If Irving Hughes gets paid if the city stays in its current leases, which expire in 2014, then that casts shadows of suspicion over the firm’s critique of the Jones Lang LaSalle analysis. So, CityBeat asked Craig Irving, one of the principals at Irving Hughes, would they get paid?
“No,” Irving said. “We only get paid if we’re involved with the transaction, and we’re no longer the city’s tenant broker.”
In fact, he says his firm has never been paid any commissions from the agreements, with the exception of the original payment in 1991, and again when it renegotiated some of the leases as the city’s broker in 1997.
So, if the company derives no financial benefit, why is it inserting itself into the process?
“The Mayor’s office asked us to look at the numbers, so we did,” Irving said. “It’s my civic duty to voice my professional opinion.”
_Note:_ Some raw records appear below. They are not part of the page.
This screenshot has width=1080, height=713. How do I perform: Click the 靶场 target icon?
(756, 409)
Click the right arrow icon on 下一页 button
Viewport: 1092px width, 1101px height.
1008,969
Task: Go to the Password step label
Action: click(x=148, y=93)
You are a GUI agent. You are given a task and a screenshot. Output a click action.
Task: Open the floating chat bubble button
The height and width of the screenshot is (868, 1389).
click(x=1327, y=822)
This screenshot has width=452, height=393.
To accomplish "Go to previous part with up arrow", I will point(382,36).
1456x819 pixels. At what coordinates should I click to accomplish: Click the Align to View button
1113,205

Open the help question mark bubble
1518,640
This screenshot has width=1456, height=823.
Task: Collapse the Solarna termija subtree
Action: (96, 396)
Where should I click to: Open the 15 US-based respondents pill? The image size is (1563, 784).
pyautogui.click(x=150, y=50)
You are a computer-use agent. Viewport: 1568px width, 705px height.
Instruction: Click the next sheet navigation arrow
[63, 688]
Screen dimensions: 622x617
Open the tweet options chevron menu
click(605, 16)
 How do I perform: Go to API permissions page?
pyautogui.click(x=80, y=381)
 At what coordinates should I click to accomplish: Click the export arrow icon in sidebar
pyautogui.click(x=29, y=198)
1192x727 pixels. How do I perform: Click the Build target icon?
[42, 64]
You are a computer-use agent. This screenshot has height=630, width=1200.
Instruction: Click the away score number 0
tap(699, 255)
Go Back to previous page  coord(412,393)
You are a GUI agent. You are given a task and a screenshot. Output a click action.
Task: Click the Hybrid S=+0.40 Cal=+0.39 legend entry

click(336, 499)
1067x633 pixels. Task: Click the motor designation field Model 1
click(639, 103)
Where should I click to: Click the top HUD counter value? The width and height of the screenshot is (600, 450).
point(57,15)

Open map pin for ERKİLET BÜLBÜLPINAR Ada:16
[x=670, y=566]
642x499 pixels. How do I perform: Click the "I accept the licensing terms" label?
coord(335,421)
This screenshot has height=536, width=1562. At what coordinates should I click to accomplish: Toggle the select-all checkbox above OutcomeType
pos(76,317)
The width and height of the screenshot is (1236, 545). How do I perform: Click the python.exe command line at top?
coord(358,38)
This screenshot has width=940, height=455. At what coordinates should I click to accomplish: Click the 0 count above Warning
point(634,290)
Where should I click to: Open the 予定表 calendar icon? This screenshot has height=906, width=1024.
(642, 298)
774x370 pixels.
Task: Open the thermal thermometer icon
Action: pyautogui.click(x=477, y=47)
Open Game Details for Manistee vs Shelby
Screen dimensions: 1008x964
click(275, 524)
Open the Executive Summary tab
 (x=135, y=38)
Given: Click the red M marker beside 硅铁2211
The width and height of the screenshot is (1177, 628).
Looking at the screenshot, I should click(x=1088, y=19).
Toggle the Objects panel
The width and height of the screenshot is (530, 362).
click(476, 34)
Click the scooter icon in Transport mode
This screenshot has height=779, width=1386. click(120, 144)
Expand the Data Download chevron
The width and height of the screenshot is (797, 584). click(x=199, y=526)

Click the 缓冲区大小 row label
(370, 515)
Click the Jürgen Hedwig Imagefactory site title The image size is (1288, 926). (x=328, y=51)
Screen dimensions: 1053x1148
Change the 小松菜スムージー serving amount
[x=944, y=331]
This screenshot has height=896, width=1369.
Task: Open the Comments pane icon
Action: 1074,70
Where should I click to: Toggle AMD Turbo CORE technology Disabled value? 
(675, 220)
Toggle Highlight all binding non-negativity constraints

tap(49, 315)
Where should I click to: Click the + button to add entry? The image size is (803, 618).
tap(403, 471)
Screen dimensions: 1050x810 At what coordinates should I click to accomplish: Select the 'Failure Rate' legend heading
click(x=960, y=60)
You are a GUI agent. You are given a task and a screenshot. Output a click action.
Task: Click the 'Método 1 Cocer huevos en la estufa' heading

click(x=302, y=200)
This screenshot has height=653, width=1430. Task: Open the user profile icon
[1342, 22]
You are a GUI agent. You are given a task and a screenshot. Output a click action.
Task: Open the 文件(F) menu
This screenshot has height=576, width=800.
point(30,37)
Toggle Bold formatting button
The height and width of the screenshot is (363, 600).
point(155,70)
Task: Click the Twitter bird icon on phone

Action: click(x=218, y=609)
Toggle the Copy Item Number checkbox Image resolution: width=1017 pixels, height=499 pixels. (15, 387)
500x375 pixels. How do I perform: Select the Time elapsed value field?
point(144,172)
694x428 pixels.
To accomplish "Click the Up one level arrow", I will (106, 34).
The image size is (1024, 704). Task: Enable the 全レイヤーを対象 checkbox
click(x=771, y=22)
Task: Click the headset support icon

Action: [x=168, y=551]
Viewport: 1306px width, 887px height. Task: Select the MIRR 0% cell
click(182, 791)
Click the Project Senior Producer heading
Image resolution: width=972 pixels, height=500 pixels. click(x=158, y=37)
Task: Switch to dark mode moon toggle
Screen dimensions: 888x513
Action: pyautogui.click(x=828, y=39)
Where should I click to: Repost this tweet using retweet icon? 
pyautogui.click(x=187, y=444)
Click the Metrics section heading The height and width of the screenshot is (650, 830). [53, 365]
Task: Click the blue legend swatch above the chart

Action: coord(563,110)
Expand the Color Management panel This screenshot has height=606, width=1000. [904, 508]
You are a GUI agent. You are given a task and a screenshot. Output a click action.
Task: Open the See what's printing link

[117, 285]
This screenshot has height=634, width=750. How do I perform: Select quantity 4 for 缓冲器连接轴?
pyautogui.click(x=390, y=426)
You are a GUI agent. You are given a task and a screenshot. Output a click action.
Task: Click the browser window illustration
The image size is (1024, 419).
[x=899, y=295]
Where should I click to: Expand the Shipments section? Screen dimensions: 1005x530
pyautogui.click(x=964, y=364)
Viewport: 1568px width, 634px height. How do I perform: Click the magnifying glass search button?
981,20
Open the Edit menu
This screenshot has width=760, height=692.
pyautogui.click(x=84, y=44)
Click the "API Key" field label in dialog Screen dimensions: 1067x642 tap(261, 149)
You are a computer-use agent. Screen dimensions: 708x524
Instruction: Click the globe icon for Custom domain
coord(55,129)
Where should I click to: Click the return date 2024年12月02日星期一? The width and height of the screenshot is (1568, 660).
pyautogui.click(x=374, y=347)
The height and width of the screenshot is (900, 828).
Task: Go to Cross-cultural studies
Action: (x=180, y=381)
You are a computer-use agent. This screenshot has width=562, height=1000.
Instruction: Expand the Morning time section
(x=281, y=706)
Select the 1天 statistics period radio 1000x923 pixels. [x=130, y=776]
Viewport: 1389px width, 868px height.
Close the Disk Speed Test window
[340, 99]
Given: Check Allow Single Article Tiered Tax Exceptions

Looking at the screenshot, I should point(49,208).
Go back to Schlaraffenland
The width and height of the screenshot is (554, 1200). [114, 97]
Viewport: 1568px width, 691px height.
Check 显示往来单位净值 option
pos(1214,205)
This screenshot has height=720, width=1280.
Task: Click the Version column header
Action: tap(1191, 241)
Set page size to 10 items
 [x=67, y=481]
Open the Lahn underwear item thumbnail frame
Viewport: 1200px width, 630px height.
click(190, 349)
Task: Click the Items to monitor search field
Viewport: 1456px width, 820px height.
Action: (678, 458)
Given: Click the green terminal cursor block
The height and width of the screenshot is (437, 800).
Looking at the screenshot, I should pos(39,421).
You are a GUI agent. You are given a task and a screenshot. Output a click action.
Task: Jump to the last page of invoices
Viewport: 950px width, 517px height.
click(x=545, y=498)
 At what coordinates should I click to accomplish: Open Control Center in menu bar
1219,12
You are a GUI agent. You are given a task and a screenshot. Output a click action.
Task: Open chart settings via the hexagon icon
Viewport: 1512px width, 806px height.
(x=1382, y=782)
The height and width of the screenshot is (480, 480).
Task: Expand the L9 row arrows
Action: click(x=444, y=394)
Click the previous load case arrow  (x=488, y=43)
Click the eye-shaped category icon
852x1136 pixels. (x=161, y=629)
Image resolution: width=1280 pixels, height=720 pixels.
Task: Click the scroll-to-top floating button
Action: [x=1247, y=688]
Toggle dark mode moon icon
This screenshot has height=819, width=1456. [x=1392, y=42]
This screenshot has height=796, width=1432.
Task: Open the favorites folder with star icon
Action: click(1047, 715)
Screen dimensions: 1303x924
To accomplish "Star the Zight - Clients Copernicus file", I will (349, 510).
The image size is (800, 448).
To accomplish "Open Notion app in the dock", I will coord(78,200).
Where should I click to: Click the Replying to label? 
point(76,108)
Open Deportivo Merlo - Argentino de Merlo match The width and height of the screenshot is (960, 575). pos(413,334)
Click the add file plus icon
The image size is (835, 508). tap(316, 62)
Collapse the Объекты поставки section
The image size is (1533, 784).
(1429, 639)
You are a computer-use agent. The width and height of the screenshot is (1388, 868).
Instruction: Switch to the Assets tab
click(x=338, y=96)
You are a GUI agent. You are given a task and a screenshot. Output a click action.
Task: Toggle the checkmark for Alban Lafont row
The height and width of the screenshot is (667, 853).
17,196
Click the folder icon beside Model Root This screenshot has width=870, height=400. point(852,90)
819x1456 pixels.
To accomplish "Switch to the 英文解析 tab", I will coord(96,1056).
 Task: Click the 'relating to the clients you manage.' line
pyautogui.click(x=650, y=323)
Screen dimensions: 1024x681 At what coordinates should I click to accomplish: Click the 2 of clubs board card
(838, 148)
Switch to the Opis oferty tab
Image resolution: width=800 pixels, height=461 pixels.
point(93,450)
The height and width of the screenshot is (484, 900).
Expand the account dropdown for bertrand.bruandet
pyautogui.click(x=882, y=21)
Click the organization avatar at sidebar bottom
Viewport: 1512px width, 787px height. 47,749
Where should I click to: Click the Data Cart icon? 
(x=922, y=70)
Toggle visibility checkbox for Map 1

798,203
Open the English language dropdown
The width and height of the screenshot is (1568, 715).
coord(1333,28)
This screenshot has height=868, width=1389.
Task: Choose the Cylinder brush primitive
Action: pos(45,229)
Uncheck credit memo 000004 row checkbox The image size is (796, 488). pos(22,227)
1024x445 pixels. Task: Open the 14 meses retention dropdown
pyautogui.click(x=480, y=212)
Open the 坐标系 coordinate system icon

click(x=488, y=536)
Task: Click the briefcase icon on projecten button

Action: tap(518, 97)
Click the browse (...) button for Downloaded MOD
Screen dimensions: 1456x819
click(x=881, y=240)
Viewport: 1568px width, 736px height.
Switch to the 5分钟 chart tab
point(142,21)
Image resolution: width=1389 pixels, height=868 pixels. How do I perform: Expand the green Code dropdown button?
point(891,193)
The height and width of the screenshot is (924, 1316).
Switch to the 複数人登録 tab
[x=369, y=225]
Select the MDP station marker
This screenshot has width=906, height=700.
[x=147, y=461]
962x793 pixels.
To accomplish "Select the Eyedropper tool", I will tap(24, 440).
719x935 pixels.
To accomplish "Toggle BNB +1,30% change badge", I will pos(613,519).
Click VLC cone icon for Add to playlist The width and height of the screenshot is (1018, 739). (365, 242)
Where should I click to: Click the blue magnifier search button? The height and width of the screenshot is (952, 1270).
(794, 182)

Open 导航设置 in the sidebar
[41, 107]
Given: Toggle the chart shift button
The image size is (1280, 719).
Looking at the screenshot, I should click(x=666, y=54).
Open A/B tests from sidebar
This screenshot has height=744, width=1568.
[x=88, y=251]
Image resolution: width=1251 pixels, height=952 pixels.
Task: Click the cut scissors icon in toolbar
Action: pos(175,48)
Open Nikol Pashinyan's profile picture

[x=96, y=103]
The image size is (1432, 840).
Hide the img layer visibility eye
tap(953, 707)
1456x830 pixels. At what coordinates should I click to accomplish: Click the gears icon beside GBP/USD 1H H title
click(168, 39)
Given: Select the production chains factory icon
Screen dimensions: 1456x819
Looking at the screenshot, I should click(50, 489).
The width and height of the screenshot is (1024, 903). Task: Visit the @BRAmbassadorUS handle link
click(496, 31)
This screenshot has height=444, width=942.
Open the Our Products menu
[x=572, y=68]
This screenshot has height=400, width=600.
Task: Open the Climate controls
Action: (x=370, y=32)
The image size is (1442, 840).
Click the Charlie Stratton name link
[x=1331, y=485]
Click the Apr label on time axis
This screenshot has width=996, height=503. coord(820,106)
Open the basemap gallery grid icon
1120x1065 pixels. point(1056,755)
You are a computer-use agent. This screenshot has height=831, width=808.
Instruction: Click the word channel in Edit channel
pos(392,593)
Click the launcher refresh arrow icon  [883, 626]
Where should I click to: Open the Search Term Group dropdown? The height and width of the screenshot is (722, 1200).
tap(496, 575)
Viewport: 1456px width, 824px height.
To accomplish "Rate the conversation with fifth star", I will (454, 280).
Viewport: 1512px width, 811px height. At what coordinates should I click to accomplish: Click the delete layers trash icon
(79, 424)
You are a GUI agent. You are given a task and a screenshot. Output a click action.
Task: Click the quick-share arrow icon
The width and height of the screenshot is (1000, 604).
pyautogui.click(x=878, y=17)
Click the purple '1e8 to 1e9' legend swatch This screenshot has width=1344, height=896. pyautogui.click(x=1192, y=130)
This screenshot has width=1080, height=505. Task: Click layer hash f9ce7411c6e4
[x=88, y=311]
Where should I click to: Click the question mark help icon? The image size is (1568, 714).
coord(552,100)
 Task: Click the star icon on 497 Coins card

Rachel Laing, spokesperson for the mayor, said it went down differently. She said Irving expressed concerns to Kris Michell, Sanders’ chief of staff, who invited Irving Hughes in for a meeting, during which she offered them the backup data first used by Jones Lang LaSalle. In a later meeting, as CityBeat has previously reported, Irving and his partner, Jason Hughes, met with city staff and Centre City Development Corp. Chairman Fred Maas, and reiterated their critique of the lease rates. But the staffers in the meeting weren’t impressed.
“Unfortunately, Irving Hughes’ feedback was extremely vague,” Laing said in an e-mail. “They were willing to give their conclusions, but not to back them up in any way. They said that every single assumption made by JLL was completely wrong, but when asked, they refused to elaborate, provide alternative data or refute the JLL data in a point-by-point, fact-based manner that the mayor’s office could rely on.”
Now, Irving doesn’t want to talk to the Mayor’s office and doesn’t even want to appear before the City Council. Councilmember Donna Frye, as a member of the council’s Rules Committee, practically begged the company to send a representative to either of the two hearings the committee has held on the city hall issue. CCDC Vice President Jeff Graham e-mailed the firm an invitation, but Irving responded that he had “no intention of attending.”
The full council is tentatively scheduled in July to discuss whether to commence negotiations with the project’s developer, Gerding Edlen.
“We might go,” Irving said. “But I feel like I did what I was asked and it got spit back in my face. It doesn’t leave a good taste in my mouth. We’re extremely busy with our business, with paying customers. There’s only so much time I have in the day.”